_What the task requires_
Give the number of lines in the records below that include "agent", and nothing more.

╭─ Input data

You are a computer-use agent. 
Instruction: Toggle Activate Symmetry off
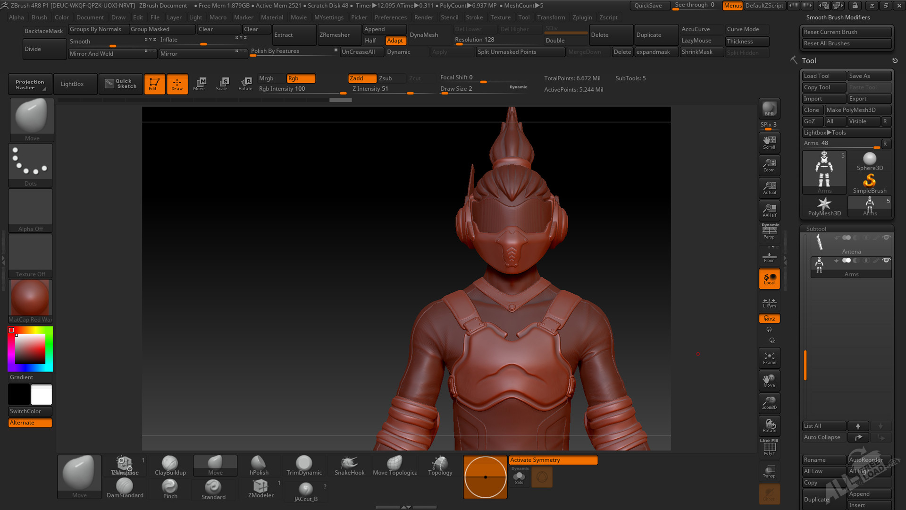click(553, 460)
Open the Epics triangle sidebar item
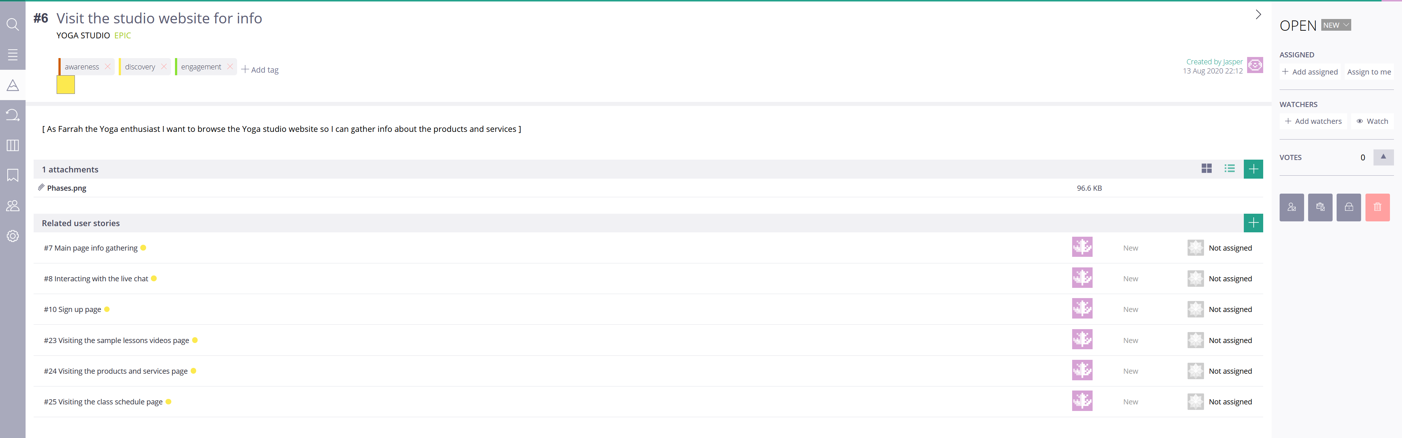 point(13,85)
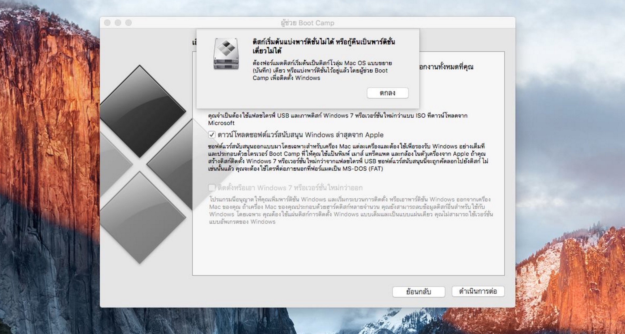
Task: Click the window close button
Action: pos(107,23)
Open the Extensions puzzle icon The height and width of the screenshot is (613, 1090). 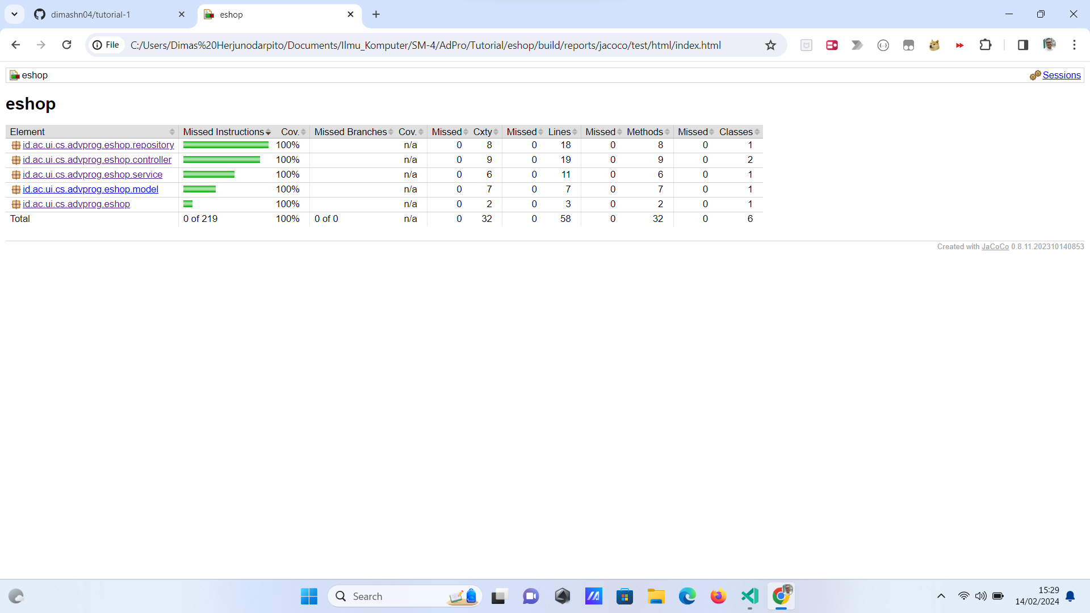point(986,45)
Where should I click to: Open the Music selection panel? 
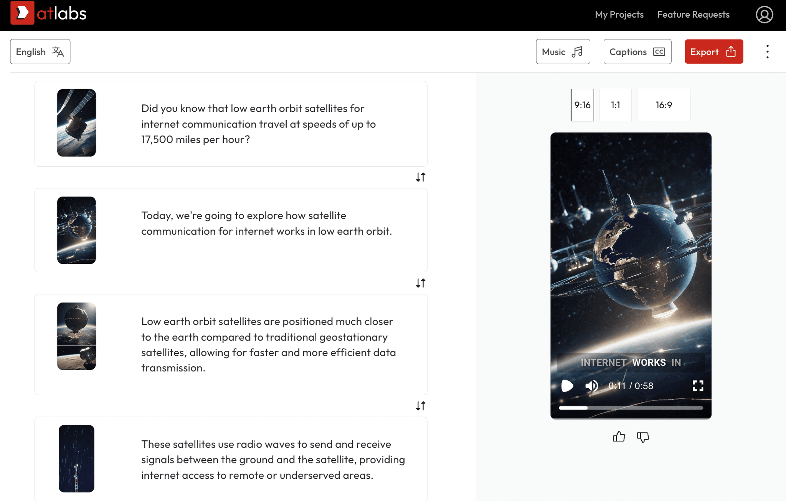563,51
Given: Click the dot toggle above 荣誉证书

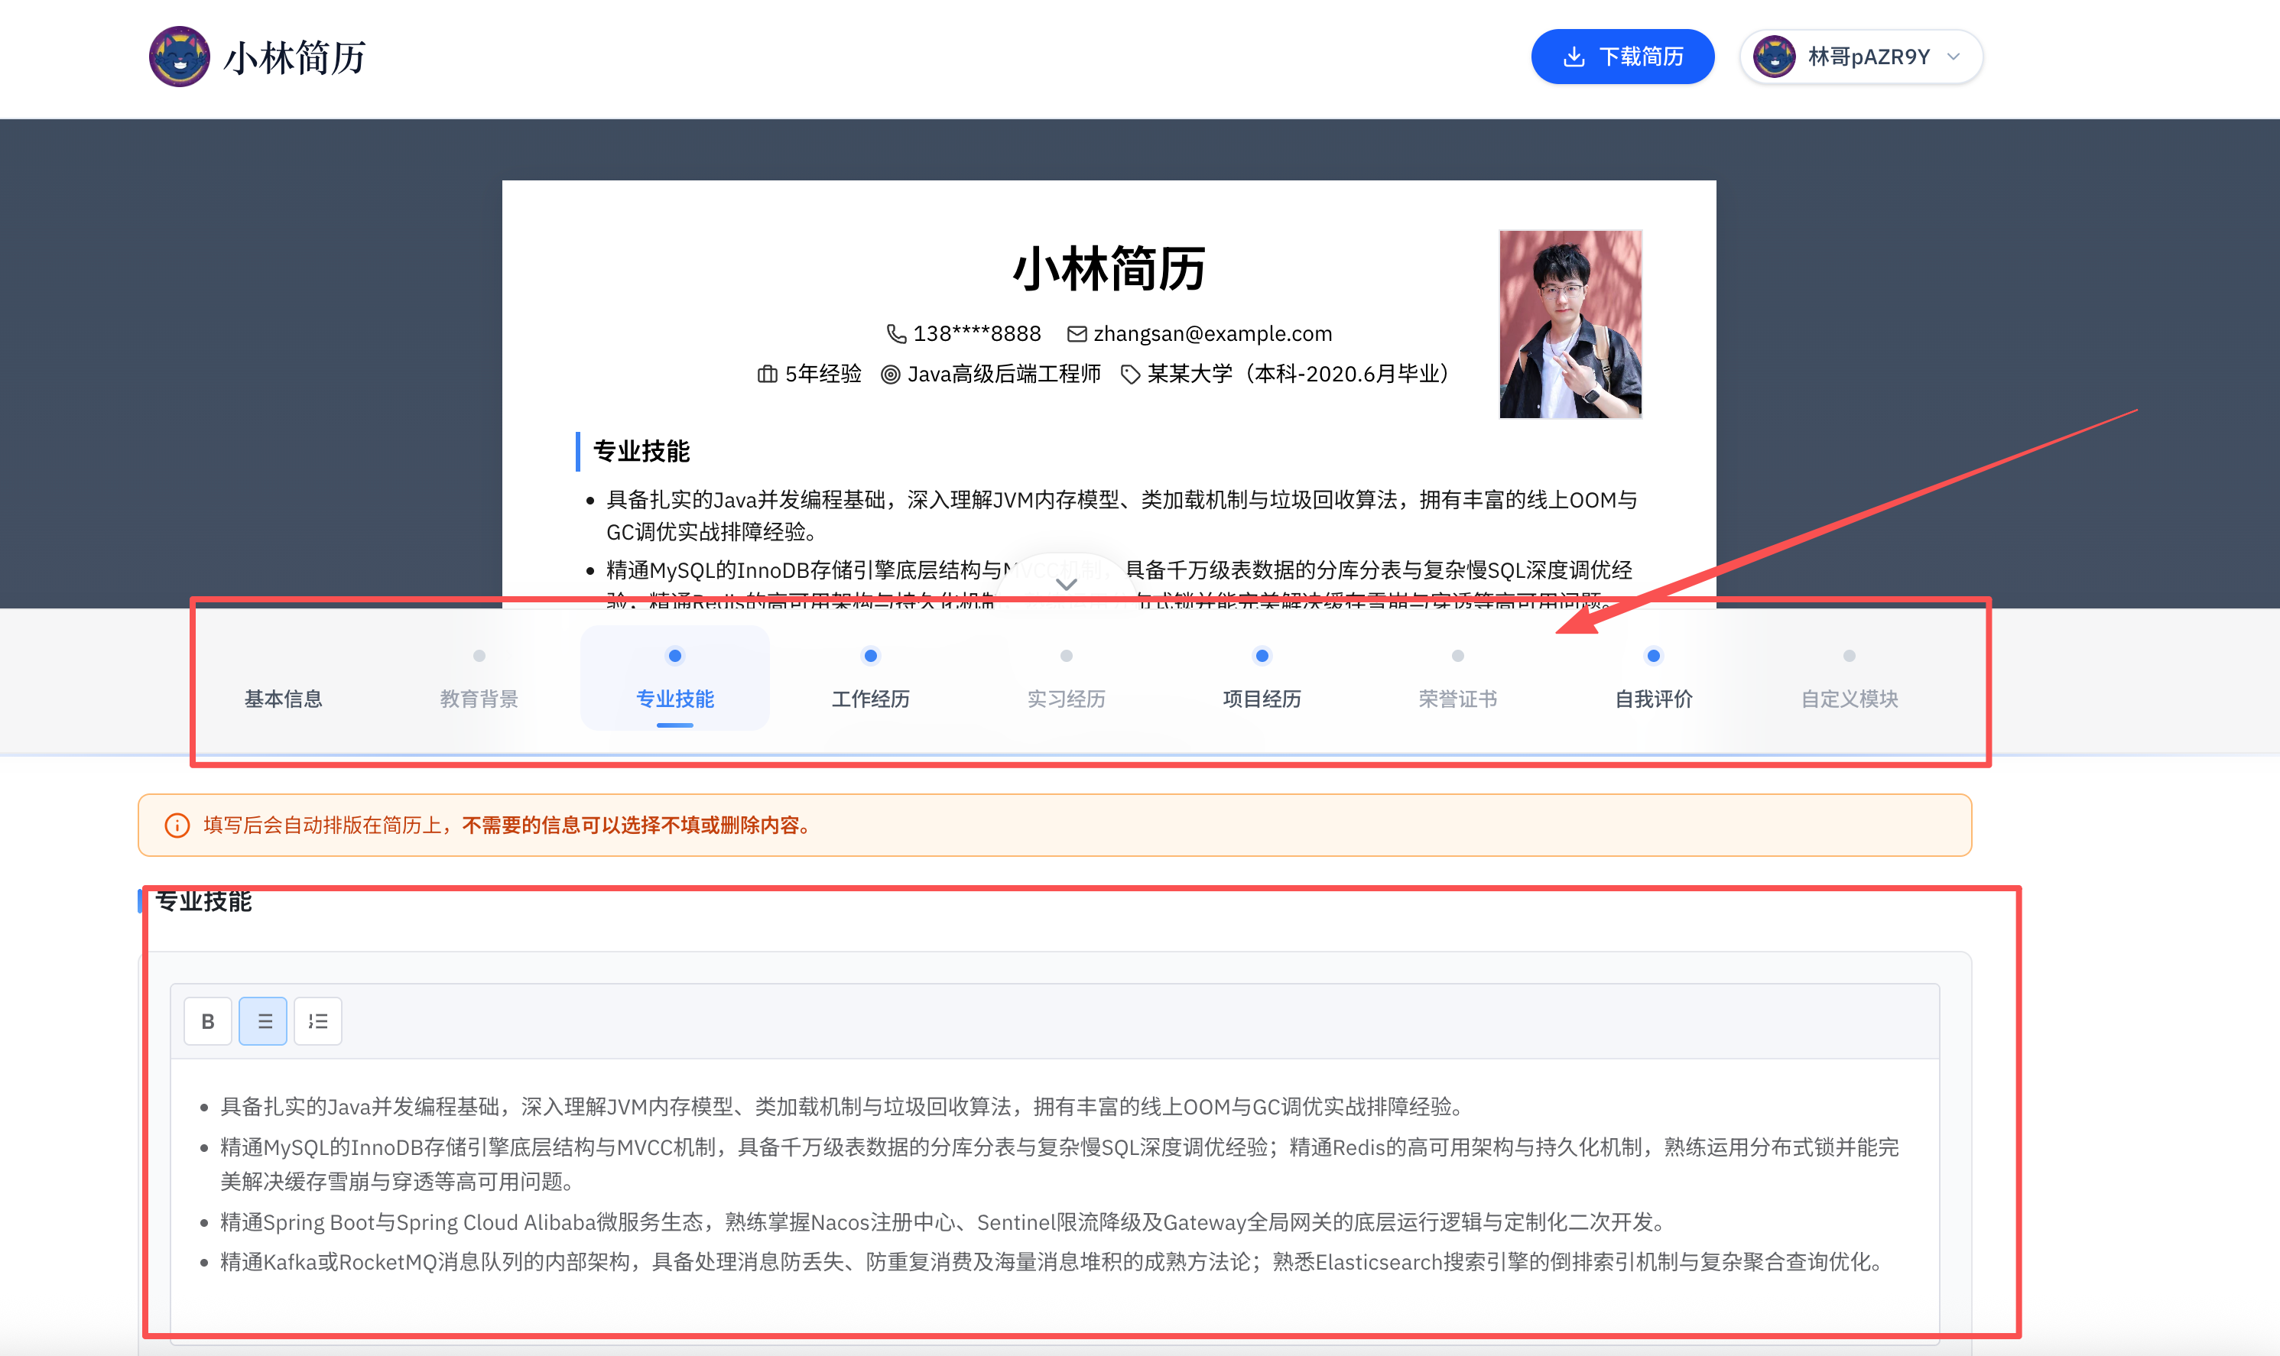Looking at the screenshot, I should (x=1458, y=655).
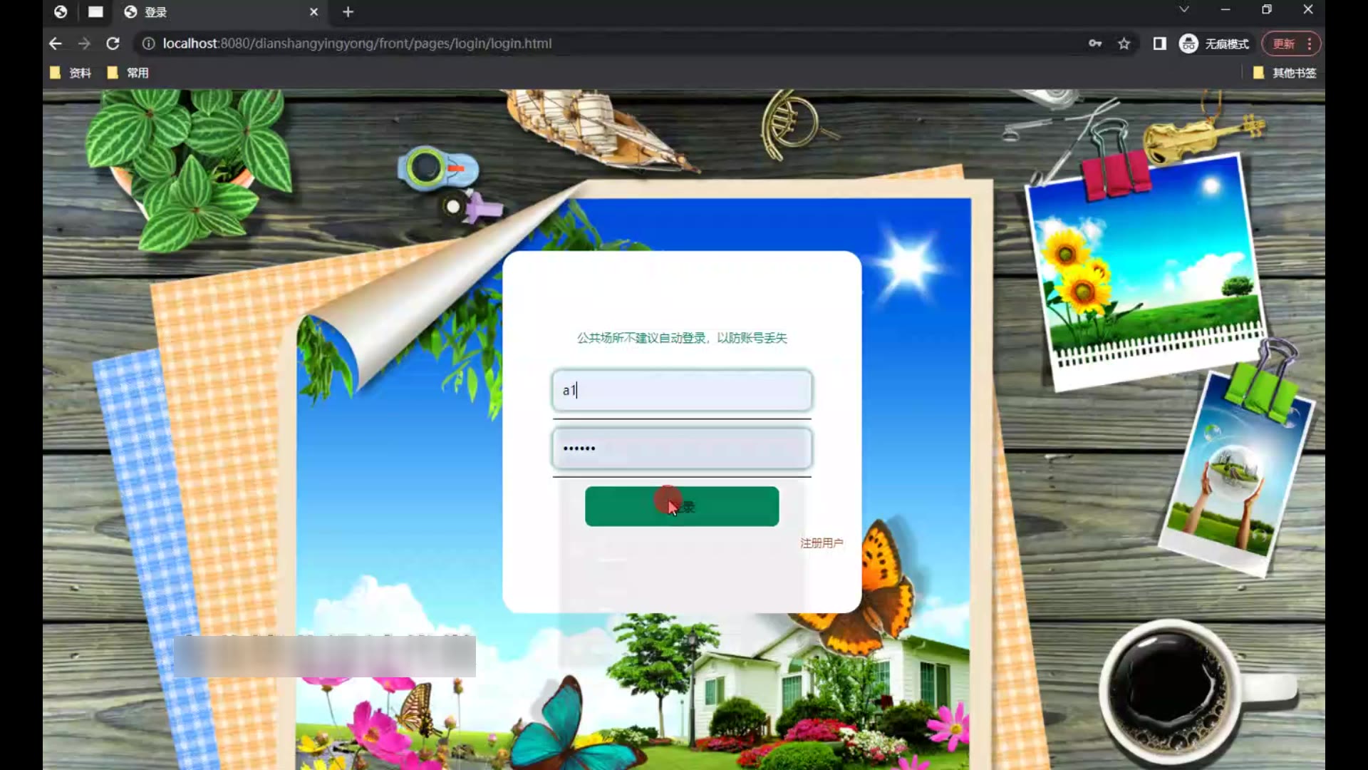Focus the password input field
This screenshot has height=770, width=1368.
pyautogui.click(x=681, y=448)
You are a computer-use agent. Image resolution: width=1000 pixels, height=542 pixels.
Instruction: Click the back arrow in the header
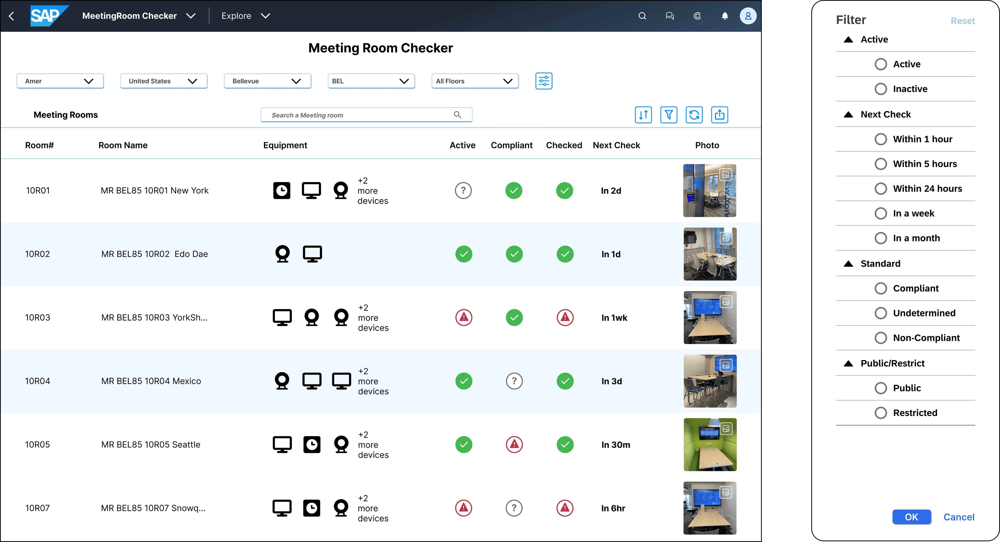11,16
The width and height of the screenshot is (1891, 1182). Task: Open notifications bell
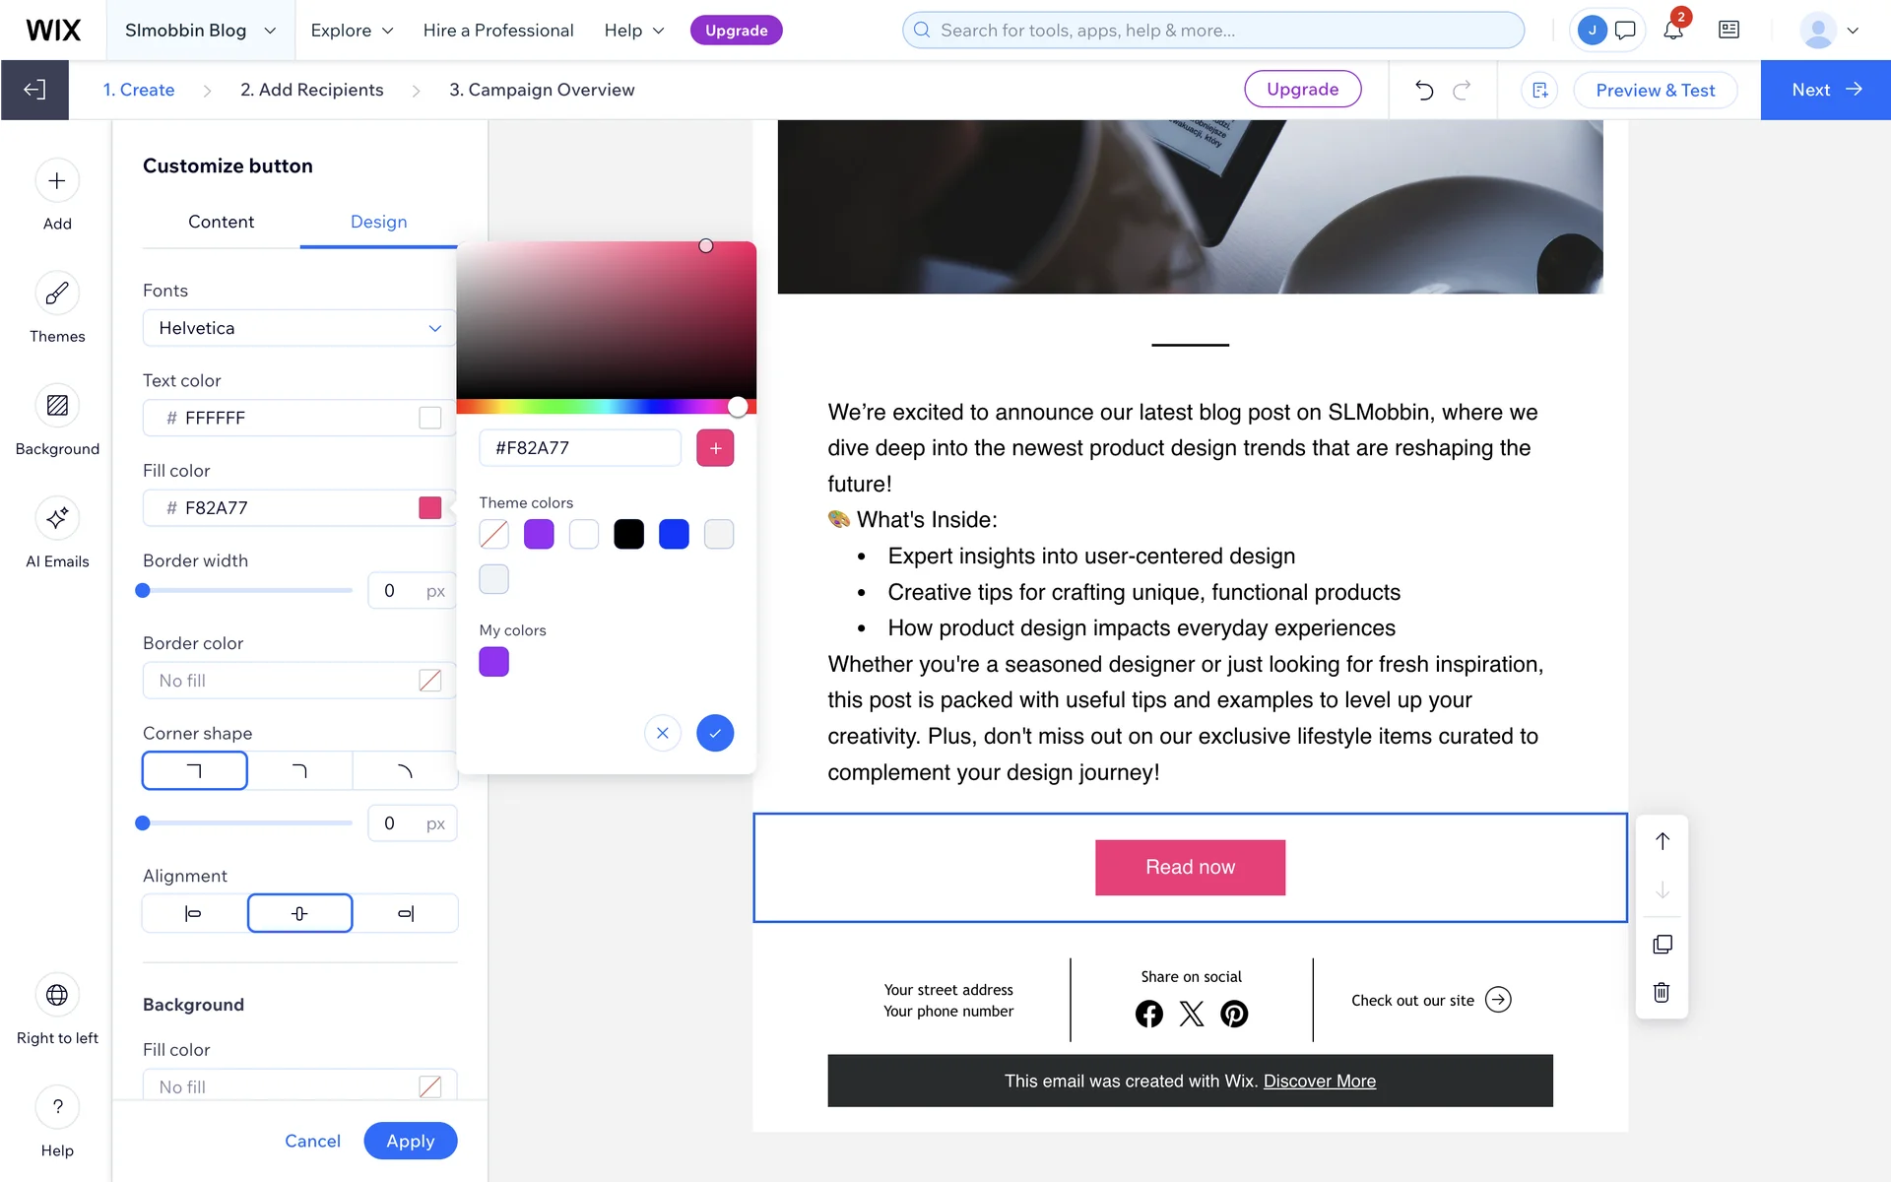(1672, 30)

╰─

_Result for this task_
2